これらの制度はそれぞれに特徴があり、ご夫婦の状況や希望によって最適な選択肢は異なります。複雑な場合や、夫婦だけでの判断が難しい場合は、弁護士、司法書士、行政書士、ファイナンシャルプランナーなどの専門家に相談することをお勧めします。多くの専門家が無料相談を受け付けています。
夫婦で話し合いを進めるためのヒント
「自分たちの『もしも』」について話し合うことは、気持ちが重くなったり、意見が食い違ったりすることもあるかもしれません。話し合いをスムーズに進めるためのいくつかのヒントをご紹介します。
- 適切なタイミングと場所を選ぶ: 忙しい日常の中で無理に時間を作るのではなく、お互いが落ち着いて話せる週末の夜や休日の午後など、リラックスできる時間帯を選びましょう。自宅のリビングや、お気に入りのカフェなど、落ち着いて話せる場所を選ぶのも良いでしょう。

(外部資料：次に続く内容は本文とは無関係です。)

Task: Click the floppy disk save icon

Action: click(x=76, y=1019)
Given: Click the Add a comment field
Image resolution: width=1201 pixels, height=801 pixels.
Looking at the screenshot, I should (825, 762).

- 一度で全てを決めようとしない: 将来のことは、すぐに答えが出ない難しい問いを含みます。一度の話し合いで全てを結論付ける必要はありません。「今日は医療のことだけ」「来月は財産管理について少しだけ」というように、テーマを絞り、少しずつ進める姿勢が大切です。
- お互いの不安に寄り添う: 体の変化や将来への不安は、誰もが抱える感情です。パートナーが話す内容に耳を傾け、批判することなく、まずはその気持ちに寄り添いましょう。「そう感じるんだね」「不安に思うのは当然だよね」といった共感の言葉を添えるだけで、安心して本音を話しやすくなります。
- 具体的な情報収集を共有する: 任意後見制度や家族信託といった制度について、まずは夫婦で一緒に情報収集をしてみましょう。インターネットで調べる、書籍を読む、自治体や専門家が開催するセミナーに参加するなど、共同で知識を得ることで、話し合いの共通基盤ができます。
- 専門家の力を借りることを検討する: 夫婦だけでは感情的になってしまう、話が前に進まない、制度が難しくて理解できないといった場合は、専門家を交えて話し合うことも有効です。専門家は客観的な視点からアドバイスをくれ、複雑な手続きをサポートしてくれます。自治体の相談窓口や、弁護士会・司法書士会などが実施している無料相談などを活用できます。
- 定期的に見直す機会を持つ: 人生の段階や状況によって、考え方や希望は変化します。年に一度など、定期的に夫婦で「将来のこと、どう考えてる?」と話し合う機会を設けることを習慣にしましょう。
まとめ:不安を共有し、一歩ずつ共に備える
自分たちの判断能力の低下といったデリケートなテーマについて、夫婦で話し合い、将来に備えることは、決して簡単なことではありません。しかし、この話し合いは、お互いの人生観や価値観を深く理解し合う貴重な機会となり、夫婦の絆をより一層深めることにつながります。
遠方で暮らす親御さんのサポートに追われる日々の中で、自分たちの老後について考え始めることは、不安を感じるかもしれません。しかし、その不安をパートナーと共有し、具体的な備えについて共に検討していくことで、漠然とした不安が和らぎ、将来への見通しを持つことができます。
完璧な備えを一気に整える必要はありません。まずは、「自分たちは将来、どうありたいか」という問いをお互いに投げかけ、そこから一歩ずつ、話し合いを始めてみてはいかがでしょうか。そして、必要に応じて外部のサポートも活用しながら、夫婦で力を合わせて、自分たちの人生の「もしも」に備えていきましょう。それはきっと、お二人にとって安心できる未来へとつながる大切なステップとなるはずです。